Pourquoi l'homme crée-t-il des oeuvres d'art?

Guillaume Pigeard de Gurbert
À partir de choix de textes et d'anecdotes qui renversent les clichés, une anthologie où la philosophie apparaît comme le projet de penser la réalité.
«Pourquoi l'homme crée-t-il des oeuvres d'art?» Cette question que pose Hegel reconduit la philosophie de l'observation des oeuvres à la considération de leur raison d'être. Elle permet en outre de construire le concept d' «Art» en ramenant la diversité des productions artistiques à un principe un, dépositaire de leur unité en même temps que de leur pourquoi. Quel rapport y a-t-il par exemple entre des oeuvres aussi différentes que l'Abbaye cistercienne du Thoronet, le Couronnement d'épines du Titien qui se trouve à Münich, Les bijoux de Baudelaire, L'automne de Vivaldi, Othello de Shakespeare, et Le crime était presque parfait d'Hitchcock ? Si par-delà leurs différences spécifiques ces oeuvres relèvent au même titre de la catégorie de l'Art, c'est qu'elles expriment toutes un même besoin de «transformer le monde». L'homme n'est pas une chose parmi les choses mais un être doué de conscience. Or, la conscience humaine s'appréhende d'abord comme conscience pratique. En effet, l'homme prend conscience
de soi à travers les oeuvres qu'il produit et dans lesquelles il se reconnaît. À la différence d'une chose naturelle, une ceuvre d'art n'est pas donnée mais construite.

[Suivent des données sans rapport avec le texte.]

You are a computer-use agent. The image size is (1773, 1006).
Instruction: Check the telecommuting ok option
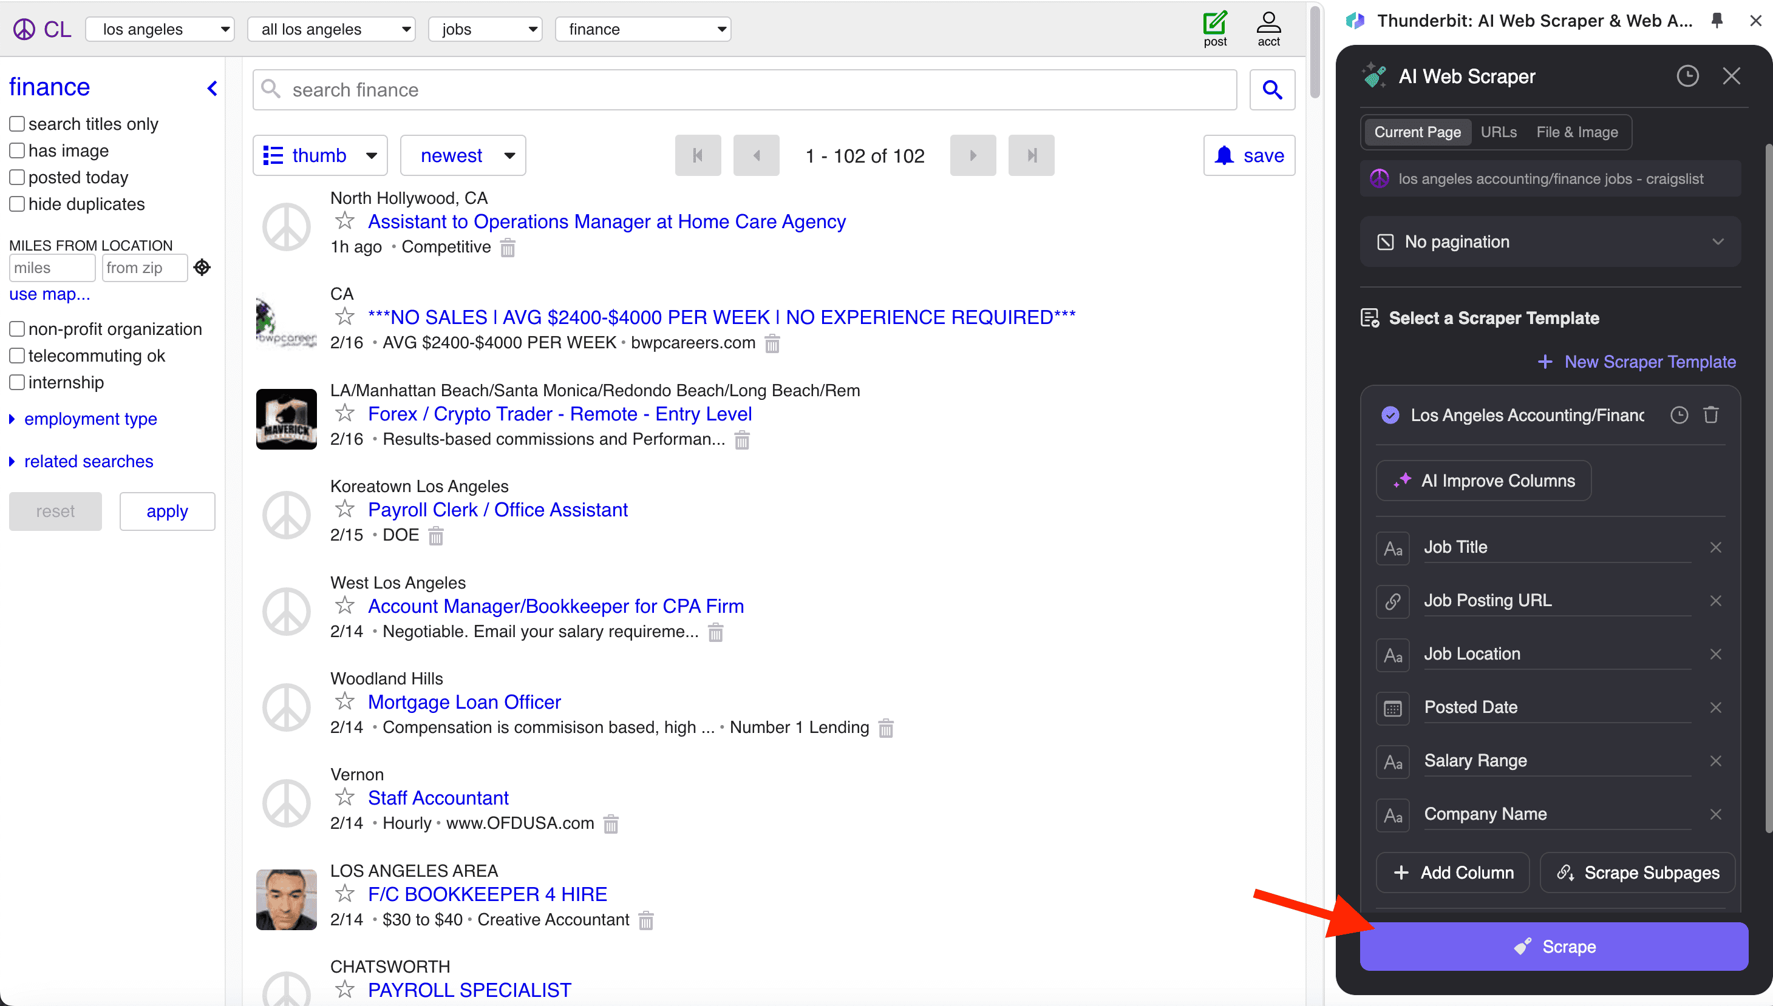click(17, 356)
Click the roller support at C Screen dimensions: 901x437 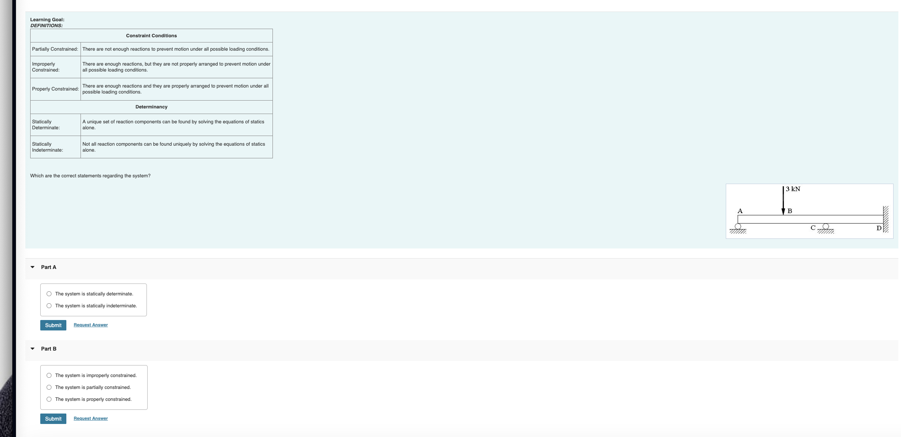click(x=826, y=227)

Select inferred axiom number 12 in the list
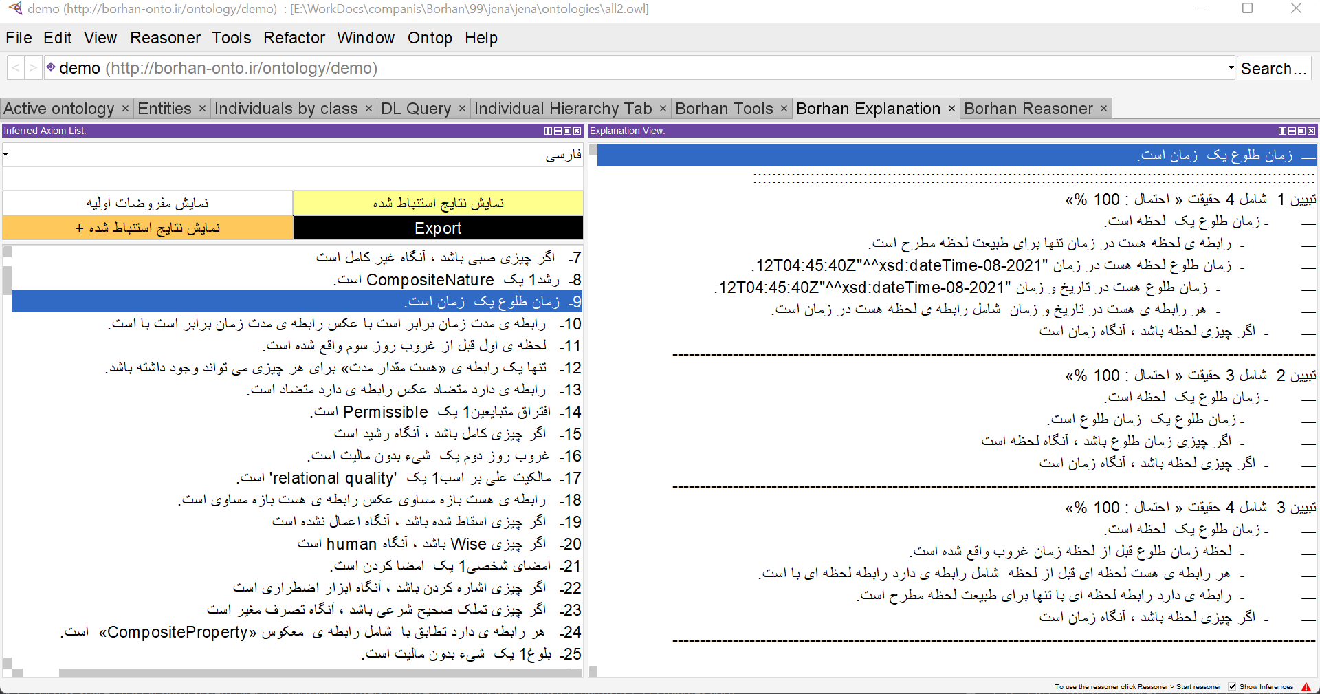click(296, 368)
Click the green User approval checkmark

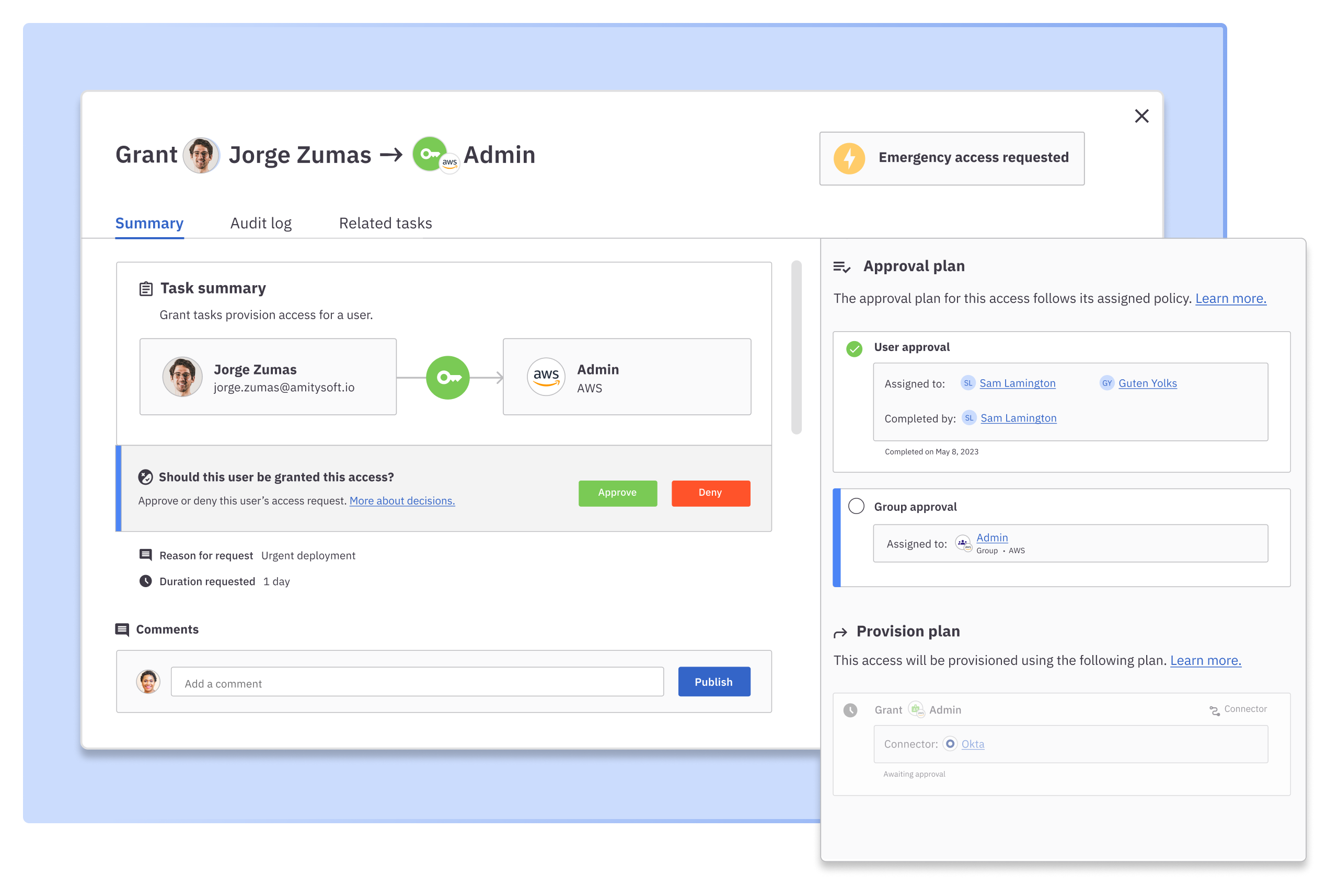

L'homme projette sa propre vie spirituelle dans l'oeuvre qu'il réalise. Il la crée à son image. Il reconnaît l'oeuvre comme sienne dans la mesure où celle-ci incarne l'extériorisation de sa vie intérieure. «L'universalité du besoin d'art» tient au fait que l'homme s'approprie la nature en lui inoculant la forme de sa propre subjectivité. Dans son oeuvre, l'homme «retrouve comme un reflet de lui-même». Il lui imprime «son cachet personnel». Les pierres sobrement taillées de l'Abbaye du Thoronet reflètent la paix intérieure des moines cisterciens. Les couleurs tempérées du Couronnement d'épines ainsi que les muscles détendus du Christ expriment le caractère moral et intérieur de sa douleur. «Ce monde rayonnant de métal et de pierre» que chante Baudelaire dans Les bijoux est une incarnation du monde qui habite l'âme du poète. Vivaldi entend l'automne comme la saison de la chasse où le chien, et avec lui la nature tout entière, se prête au loisir de l'homme. Le mouchoir que Othello offre à Desdémone contient dans sa trame même les soupçons qui hantent son esprit. Et chez Hitchcock, le cadran et la sonnerie du téléphone apparaissent comme les complices du projet criminel du mari. L'homme ne laisse pas être les choses telles qu'elles sont. Il les transforme pour leur conférer une signification proprement humaine. Ce travail de transformation, l'homme ne l'applique pas seulement aux choses mais aussi à lui-même: «il ne se contente pas de rester lui-même tel qu'il est il se couvre d'ornement. Le barbare pratique des incisions à ses lèvres, à ses oreilles; il se tatoue». Une pratique telle que le tatouage manifeste chez l'homme son besoin de s'affirmer en tant qu'homme, c'est-à-dire de ne pas «rester tel que la nature l'a fait». L'homme est ce qu'il fait. Le tatouage (mais aussi, pour prendre un exemple actuel, ce qu'on appelle le «piercing») renvoie l'homme à sa réalité d'être pensant qui ne peut se poser lui-même qu'en faisant sien aussi bien le monde qui l'entoure que son propre corps. L'art est cette pratique spirituelle qui produit un monde dénaturé, c'est-à-dire humanisé.